我有一个使用Windows Authentication Service的 IdentityServer3 。现在我想在我的 IdentityServer3 上处理 SAML2 协议,我看到Kentor可以为我做这件事。
问题是 Kentor 在所有示例中都使用 OpenID Connect,我搜索了一段时间,但找不到任何有关如何将 Kentor 与 WindowsAuth 结合使用的文档。经过多次尝试都没有成功,我来这里询问是否真的有可能以及如何?

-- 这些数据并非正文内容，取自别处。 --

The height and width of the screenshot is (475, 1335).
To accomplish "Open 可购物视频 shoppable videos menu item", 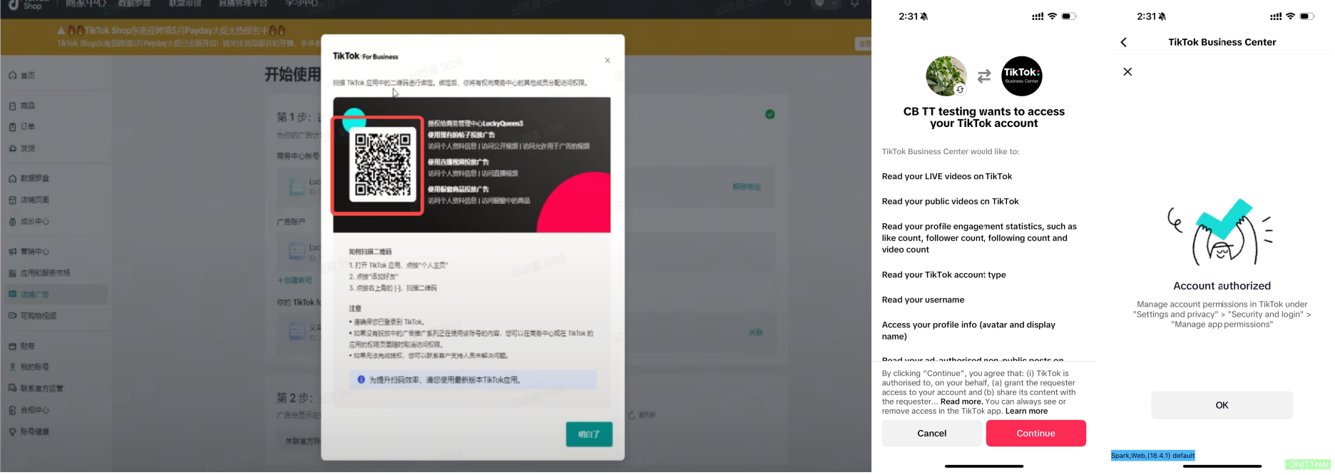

这是我在 Startup.cs 中的(非工作)配置:
public void Configuration(IAppBuilder appBuilder)
{
appBuilder.Map("/windows", ConfigureWindowsTokenProvider);
appBuilder.UseIdentityServer(GetIdentityServerOptions());
}
private void ConfigureWsFederation(IAppBuilder pluginApp, IdentityServerOptions options)
{
var factory = new WsFederationServiceFactory(options.Factory);
factory.Register(new Registration<IEnumerable<RelyingParty>>(RelyingParties.Get()));
factory.RelyingPartyService = new Registration<IRelyingPartyService>(typeof(InMemoryRelyingPartyService));
factory.CustomClaimsService = new Registration<ICustomWsFederationClaimsService>(typeof(ClaimsService));
factory.CustomRequestValidator = new Registration<ICustomWsFederationRequestValidator>(typeof(RequestValidator));
var wsFedOptions = new WsFederationPluginOptions
{
IdentityServerOptions = options,
Factory = factory,
};
pluginApp.UseWsFederationPlugin(wsFedOptions);
}
private IdentityServerOptions GetIdentityServerOptions()
{
DefaultViewServiceOptions viewServiceOptions = new DefaultViewServiceOptions();
viewServiceOptions.CustomViewDirectory = HttpContext.Current.Server.MapPath("~/Templates");
viewServiceOptions.Stylesheets.Add("/Content/Custom.css");
IdentityServerServiceFactory factory = new IdentityServerServiceFactory()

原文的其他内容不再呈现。